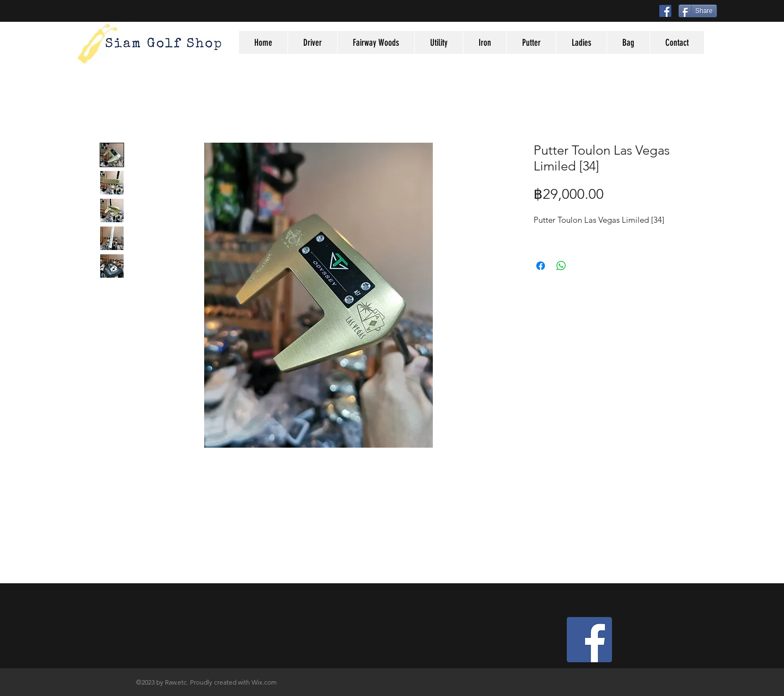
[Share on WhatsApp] (561, 266)
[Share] (697, 11)
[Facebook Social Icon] (665, 11)
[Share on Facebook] (541, 266)
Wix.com (264, 682)
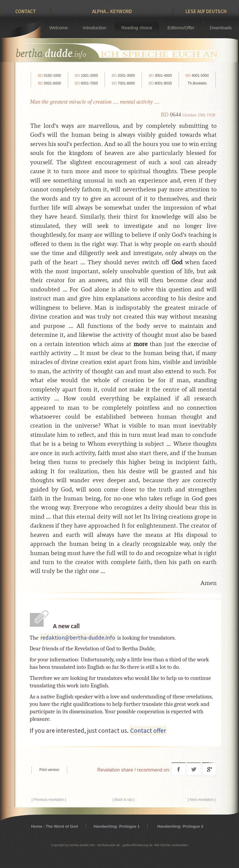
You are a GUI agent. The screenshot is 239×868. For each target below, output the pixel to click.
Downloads (221, 27)
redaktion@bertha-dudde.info (78, 638)
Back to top (123, 800)
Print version (49, 770)
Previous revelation (49, 800)
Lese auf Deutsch (206, 11)
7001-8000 (123, 83)
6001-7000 (86, 83)
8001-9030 (160, 83)
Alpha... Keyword (112, 11)
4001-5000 (197, 75)
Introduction (94, 27)
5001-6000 (50, 83)
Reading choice (137, 27)
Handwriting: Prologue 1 (116, 826)
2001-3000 (123, 75)
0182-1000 (50, 75)
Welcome (58, 27)
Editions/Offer (181, 27)
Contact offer (148, 731)
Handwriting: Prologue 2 (180, 826)
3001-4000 (160, 75)
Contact (25, 11)
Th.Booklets (197, 83)
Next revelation (202, 800)
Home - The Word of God (54, 826)
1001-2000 (86, 75)
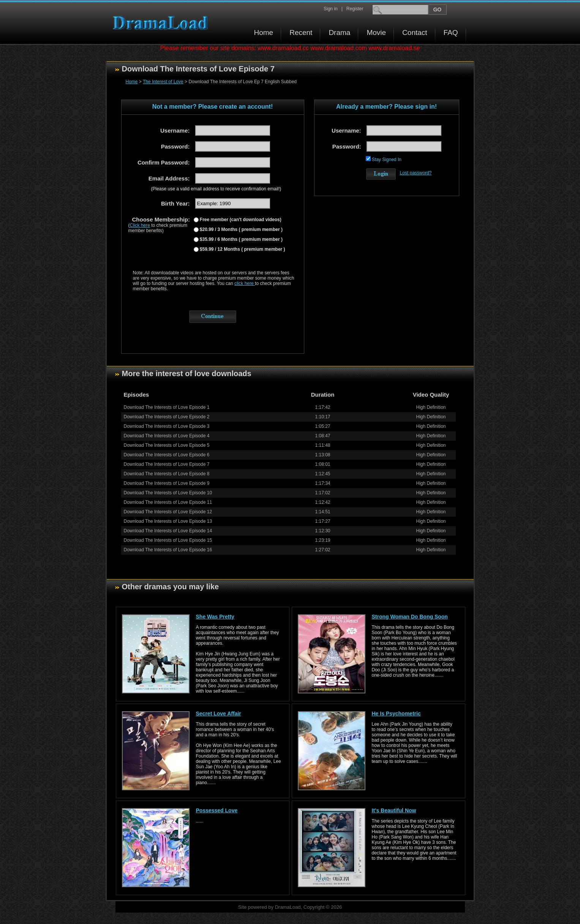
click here (244, 284)
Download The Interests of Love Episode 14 (168, 531)
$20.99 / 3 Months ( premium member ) (241, 229)
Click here (140, 225)
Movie (376, 32)
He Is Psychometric (396, 713)
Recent (301, 32)
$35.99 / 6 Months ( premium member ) (241, 239)
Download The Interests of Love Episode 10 (168, 493)
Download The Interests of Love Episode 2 (167, 417)
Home (264, 32)
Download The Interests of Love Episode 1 (167, 407)
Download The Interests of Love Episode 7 (167, 464)
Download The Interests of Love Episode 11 (168, 502)
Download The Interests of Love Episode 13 (168, 521)
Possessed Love (217, 810)
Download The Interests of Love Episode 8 (167, 474)
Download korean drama (162, 23)
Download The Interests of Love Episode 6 (167, 455)
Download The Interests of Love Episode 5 (167, 445)
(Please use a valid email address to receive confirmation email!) (216, 189)
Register (355, 9)
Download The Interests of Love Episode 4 (167, 436)
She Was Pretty (215, 617)
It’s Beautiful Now (394, 810)
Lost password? (416, 173)
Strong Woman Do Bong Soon (410, 617)
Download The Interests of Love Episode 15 (168, 540)
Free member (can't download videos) (240, 219)
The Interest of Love (163, 82)
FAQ (451, 32)
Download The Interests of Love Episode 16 (168, 550)
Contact (415, 32)
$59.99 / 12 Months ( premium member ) (242, 249)
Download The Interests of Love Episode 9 (167, 483)
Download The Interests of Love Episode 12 (168, 512)
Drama (339, 32)
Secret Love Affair (219, 713)
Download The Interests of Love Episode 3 (167, 426)
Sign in (331, 9)
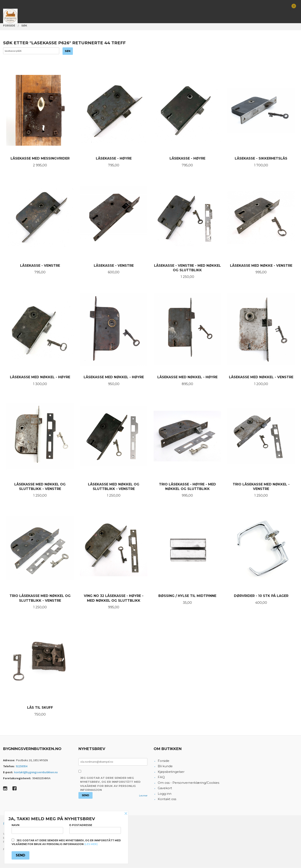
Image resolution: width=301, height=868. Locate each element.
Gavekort (165, 789)
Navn (37, 828)
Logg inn (164, 795)
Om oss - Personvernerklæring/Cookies (188, 784)
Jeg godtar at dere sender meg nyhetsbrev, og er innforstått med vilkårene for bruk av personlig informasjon (110, 785)
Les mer (143, 796)
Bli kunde (165, 767)
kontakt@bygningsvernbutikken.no (36, 773)
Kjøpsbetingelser (171, 773)
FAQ (161, 778)
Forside (163, 762)
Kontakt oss (167, 800)
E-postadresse (95, 828)
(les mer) (91, 844)
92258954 (22, 767)
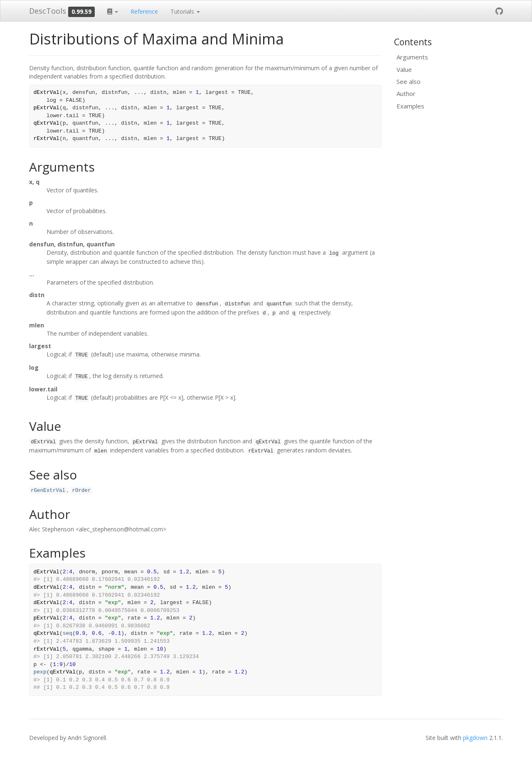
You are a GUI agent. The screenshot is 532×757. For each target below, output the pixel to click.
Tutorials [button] (185, 11)
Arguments (412, 57)
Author (406, 93)
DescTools (47, 11)
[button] (113, 11)
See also (409, 81)
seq (67, 633)
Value (404, 69)
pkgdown (475, 737)
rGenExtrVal (48, 491)
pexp (40, 672)
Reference (144, 11)
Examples (410, 106)
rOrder (81, 491)
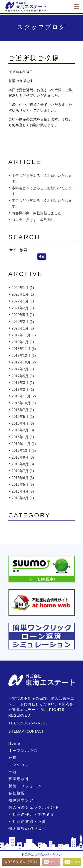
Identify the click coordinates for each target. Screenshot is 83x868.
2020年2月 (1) (23, 321)
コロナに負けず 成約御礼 (33, 220)
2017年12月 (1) (24, 355)
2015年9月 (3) (23, 457)
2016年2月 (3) (23, 430)
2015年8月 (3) (23, 464)
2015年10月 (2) (24, 451)
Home (14, 743)
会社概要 (17, 793)
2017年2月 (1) (23, 390)
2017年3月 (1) (23, 382)
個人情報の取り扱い (28, 829)
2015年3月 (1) (23, 498)
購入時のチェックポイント (34, 807)
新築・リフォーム (25, 786)
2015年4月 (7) (23, 491)
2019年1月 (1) (23, 342)
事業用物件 (19, 779)
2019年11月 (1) (24, 335)
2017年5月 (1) (23, 376)
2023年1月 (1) (23, 294)
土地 (12, 772)
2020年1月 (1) (23, 328)
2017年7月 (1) (23, 369)
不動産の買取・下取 (28, 822)
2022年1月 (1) (23, 301)
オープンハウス (23, 750)
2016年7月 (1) (23, 410)
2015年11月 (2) (24, 444)
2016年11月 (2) (24, 396)
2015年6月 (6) (23, 478)
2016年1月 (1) (23, 437)
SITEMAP (16, 731)
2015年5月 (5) (23, 484)
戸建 (12, 757)
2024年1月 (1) (23, 287)
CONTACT (35, 731)
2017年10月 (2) (24, 362)
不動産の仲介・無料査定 (32, 814)
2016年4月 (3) (23, 423)
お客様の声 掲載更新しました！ (38, 213)
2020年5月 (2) (23, 315)
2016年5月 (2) (23, 416)
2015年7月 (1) (23, 471)
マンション (19, 765)
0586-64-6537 (33, 723)
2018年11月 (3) (24, 348)
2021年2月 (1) (23, 308)
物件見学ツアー (23, 800)
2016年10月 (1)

-=-=-

_Task prompt_
Reproduce all of the data above word for word, leaving out the picture lines.

_Answer in full_
[Share on WhatsApp] (561, 266)
[Share] (697, 11)
[Facebook Social Icon] (665, 11)
[Share on Facebook] (541, 266)
Wix.com (264, 682)
You are a GUI agent. The screenshot is 239×868. For each target below, output the pixel to click.
Downloads (221, 27)
redaktion@bertha-dudde.info (78, 638)
Back to top (123, 800)
Print version (49, 770)
Previous revelation (49, 800)
Lese auf Deutsch (206, 11)
7001-8000 (123, 83)
6001-7000 (86, 83)
8001-9030 (160, 83)
Alpha... Keyword (112, 11)
4001-5000 (197, 75)
Introduction (94, 27)
5001-6000 (50, 83)
Reading choice (137, 27)
Handwriting: Prologue 1 (116, 826)
2001-3000 (123, 75)
0182-1000 (50, 75)
Welcome (58, 27)
Editions/Offer (181, 27)
Contact offer (148, 731)
Handwriting: Prologue 2 (180, 826)
3001-4000 (160, 75)
Contact (25, 11)
Th.Booklets (197, 83)
Next revelation (202, 800)
Home - The Word of God (54, 826)
1001-2000 (86, 75)
click here (244, 284)
Download The Interests of Love Episode 14 (168, 531)
$20.99 / 3 Months ( premium member ) (241, 229)
Click here (140, 225)
Movie (376, 32)
He Is Psychometric (396, 713)
Recent (301, 32)
$35.99 / 6 Months ( premium member ) (241, 239)
Download The Interests of Love Episode 10 (168, 493)
Download The Interests of Love Episode 2 (167, 417)
Home (264, 32)
Download The Interests of Love Episode 1 (167, 407)
Download The Interests of Love Episode 7 (167, 464)
Download The Interests of Love Episode 11 (168, 502)
Download The Interests of Love Episode 13 (168, 521)
Possessed Love (217, 810)
Download The Interests of Love Episode 8 (167, 474)
Download korean drama (162, 23)
Download The Interests of Love Episode 6 (167, 455)
Download The Interests of Love Episode 5 (167, 445)
(Please use a valid email address to receive confirmation email!) (216, 189)
Register (355, 9)
Download The Interests of Love Episode 4 (167, 436)
She Was Pretty (215, 617)
It’s Beautiful Now (394, 810)
Lost password? (416, 173)
Strong Woman Do Bong Soon (410, 617)
Download The Interests of Love Episode 15 (168, 540)
Free member (can't download videos) (240, 219)
The Interest of Love (163, 82)
FAQ (451, 32)
Download The Interests of Love Episode 16 (168, 550)
Contact (415, 32)
$59.99 / 12 Months ( premium member ) (242, 249)
Download The Interests of Love Episode 9 (167, 483)
Download The Interests of Love Episode 12 (168, 512)
Drama (339, 32)
Secret Love Affair (219, 713)
Download The Interests of Love Episode 3 (167, 426)
Sign in (331, 9)
Image resolution: width=301, height=868. Locate each element.
Gavekort (165, 789)
Navn (37, 828)
Logg inn (164, 795)
Om oss - Personvernerklæring/Cookies (188, 784)
Jeg godtar at dere sender meg nyhetsbrev, og er innforstått med vilkårene for bruk av personlig informasjon (110, 785)
Les mer (143, 796)
Bli kunde (165, 767)
kontakt@bygningsvernbutikken.no (36, 773)
Kjøpsbetingelser (171, 773)
FAQ (161, 778)
Forside (163, 762)
Kontakt oss (167, 800)
E-postadresse (95, 828)
(les mer) (91, 844)
92258954 (22, 767)
You are a GUI agent. The screenshot is 532×757. For each target below, output the pixel to click.
Tutorials [button] (185, 11)
Arguments (412, 57)
Author (406, 93)
DescTools (47, 11)
[button] (113, 11)
See also (409, 81)
seq (67, 633)
Value (404, 69)
pkgdown (475, 737)
rGenExtrVal (48, 491)
pexp (40, 672)
Reference (144, 11)
Examples (410, 106)
rOrder (81, 491)
Identify the click coordinates for each target. Screenshot is 83x868.
2020年2月 (1) (23, 321)
コロナに負けず 成約御礼 (33, 220)
2017年12月 (1) (24, 355)
2015年9月 (3) (23, 457)
2016年2月 (3) (23, 430)
2015年8月 (3) (23, 464)
2015年10月 (2) (24, 451)
Home (14, 743)
会社概要 (17, 793)
2017年2月 (1) (23, 390)
2017年3月 (1) (23, 382)
個人情報の取り扱い (28, 829)
2015年3月 (1) (23, 498)
購入時のチェックポイント (34, 807)
新築・リフォーム (25, 786)
2015年4月 (7) (23, 491)
2019年1月 (1) (23, 342)
事業用物件 (19, 779)
2019年11月 (1) (24, 335)
2017年5月 (1) (23, 376)
2023年1月 (1) (23, 294)
土地 (12, 772)
2020年1月 (1) (23, 328)
2017年7月 (1) (23, 369)
不動産の買取・下取 (28, 822)
2022年1月 (1) (23, 301)
オープンハウス (23, 750)
2016年7月 (1) (23, 410)
2015年11月 (2) (24, 444)
2016年11月 (2) (24, 396)
2015年6月 (6) (23, 478)
2016年1月 (1) (23, 437)
SITEMAP (16, 731)
2015年5月 (5) (23, 484)
戸建 (12, 757)
2024年1月 (1) (23, 287)
CONTACT (35, 731)
2017年10月 (2) (24, 362)
不動産の仲介・無料査定 (32, 814)
2016年4月 (3) (23, 423)
お客様の声 掲載更新しました！ (38, 213)
2020年5月 (2) (23, 315)
2016年5月 (2) (23, 416)
2015年7月 (1) (23, 471)
マンション (19, 765)
0586-64-6537 (33, 723)
2018年11月 (3) (24, 348)
2021年2月 (1) (23, 308)
物件見学ツアー (23, 800)
2016年10月 (1)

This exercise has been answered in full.